= Three levels of leadership model =

Leadership model formulated by James Scouller

The Three Levels of Leadership is a leadership model formulated in 2011 by James Scouller. Designed as a practical tool for developing a person's leadership presence, know-how and skill. It aims to summarize what leaders have to do, not only to bring leadership to their group or organization, but also to develop themselves technically and psychologically as leaders. It has been classified as an "integrated psychological" theory of leadership. It is sometimes known as the 3P model of leadership (the three Ps standing for Public, Private and Personal leadership).

The Three Levels of Leadership model attempts to combine the strengths of older leadership theories (i.e. traits, behavioral/styles, situational, functional) while addressing their limitations and, at the same time, offering a foundation for leaders wanting to apply the philosophies of servant leadership and "authentic leadership".

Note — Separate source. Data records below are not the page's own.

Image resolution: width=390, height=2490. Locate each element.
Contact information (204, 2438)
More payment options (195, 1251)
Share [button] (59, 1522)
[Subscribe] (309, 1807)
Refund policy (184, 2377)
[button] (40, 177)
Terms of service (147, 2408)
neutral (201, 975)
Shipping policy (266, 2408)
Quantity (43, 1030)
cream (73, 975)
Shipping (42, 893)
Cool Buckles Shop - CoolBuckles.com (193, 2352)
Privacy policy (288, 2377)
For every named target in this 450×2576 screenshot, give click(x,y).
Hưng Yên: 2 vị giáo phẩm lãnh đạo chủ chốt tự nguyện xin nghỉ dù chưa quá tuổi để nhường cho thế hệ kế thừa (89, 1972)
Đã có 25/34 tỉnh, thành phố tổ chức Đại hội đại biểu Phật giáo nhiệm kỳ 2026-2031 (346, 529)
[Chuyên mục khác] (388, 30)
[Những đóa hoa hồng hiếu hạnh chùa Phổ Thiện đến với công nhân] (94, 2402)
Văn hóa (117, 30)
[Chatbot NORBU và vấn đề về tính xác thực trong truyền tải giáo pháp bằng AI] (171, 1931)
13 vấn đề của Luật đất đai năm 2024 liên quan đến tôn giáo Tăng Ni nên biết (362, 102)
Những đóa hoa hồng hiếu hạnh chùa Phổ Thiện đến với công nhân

== Limitations of older leadership theories ==

In reviewing the older leadership theories, Scouller highlighted certain limitations in relation to the development of a leader's skill and effectiveness:
- Trait theory: As Stogdill (1948) and Buchanan & Huczynski (1997) had previously pointed out, this approach has failed to develop a universally agreed list of leadership qualities and "successful leaders seem to defy classification from the traits perspective". Moreover, because traits theory gave rise to the idea that leaders are born not made, Scouller (2011) argued that its approach is better suited to selecting leaders than developing them.
- Behavioral styles theory: Blake and Mouton, in their managerial grid model, proposed five leadership styles based on two axes – concern for the task versus concern for people. They suggested that the ideal is the "team style", which balances concern for the task with concern for people. Scouller (2011) argued that this ideal approach may not suit all circumstances; for example, emergencies or turnarounds.
- Situational/contingency theories: Most of these (e.g. Hersey & Blanchard's situational leadership theory, House's path–goal theory, Tannenbaum & Schmidt's leadership continuum) assume that leaders can change their behavior at will to meet differing circumstances, when in practice many find it hard to do so even after training because of unconscious fixed beliefs, fears or ingrained habits. For this reason, leaders need to work on their underlying psychology if they are to attain the flexibility to apply these theories (Scouller, 2011).
- Functional theories: Widely used approaches like Kouzes & Posner's Five Leadership Practices model and Adair's Action-Centered Leadership theory assume that once the leader understands – and has been trained in – the required leadership behaviors, he or she will apply them as needed, regardless of their personality. However, as with the situational theories, Scouller noted that many cannot do so because of hidden beliefs and old habits so again he argued that most leaders may need to master their inner psychology if they are to adopt unfamiliar behaviors at will.
- Leadership presence: The best leaders usually have something beyond their behavior – something distinctive that commands attention, wins people's trust and enables them to lead successfully, which is often called "leadership presence" (Scouller, 2011). This is possibly why the traits approach became researchers' original line of investigation into the sources of a leader's effectiveness. However, that "something" – that presence – varies from person to person and research has shown it is hard to define in terms of common personality characteristics, so the traits approach failed to capture the elusive phenomenon of presence. The other leading leadership theories do not address the nature and development of presence.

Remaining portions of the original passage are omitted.